The Finger/the birdbi
Dennis R. Preston
preston at PILOT.MSU.EDU
Wed Jan 23 14:00:48 UTC 2002
Where's the fish?
dInIs
>> Although the bird itself, I understand, is quite old, the OED takes
>>this meaning of "bird" back only to 1968 - 1970 (which is shortly before I
>>first heard the "finger" so called). So: Which came first, the bird or the
>>perch?
>
>The finger gesture is old ... compared to young me, that is. I did not know
>"the bird" in this sense ca. 1960; I think I heard it around 1970. Before
>that I heard usually "the finger" IIRC. HDAS shows this "bird" from 1966.
>
>As for the perch, that's a fish, not a bird.

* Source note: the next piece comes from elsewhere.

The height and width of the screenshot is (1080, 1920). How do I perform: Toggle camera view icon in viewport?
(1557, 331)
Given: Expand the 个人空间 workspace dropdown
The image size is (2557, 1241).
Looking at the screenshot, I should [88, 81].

The way I recall it, when I
>was young(er) -- too young for the "dozens" or even the "sevens", maybe
>doing the "half-dozens" -- before I knew "the bird" as a gesture -- one
>line was something like "Do you like fish?" If answered "No", then of
>course one put forth something like "Then here's some meat for you"; if
>answered "Yes", one could say "Then perch on this." (With rude gesture
>[usually not exactly the one-finger salute, though] in either case,
>followed by [optional] yuk-yuk, arm-punch, palm-slap, etc.) I'm sure there
>were other versions just as witty and elegant.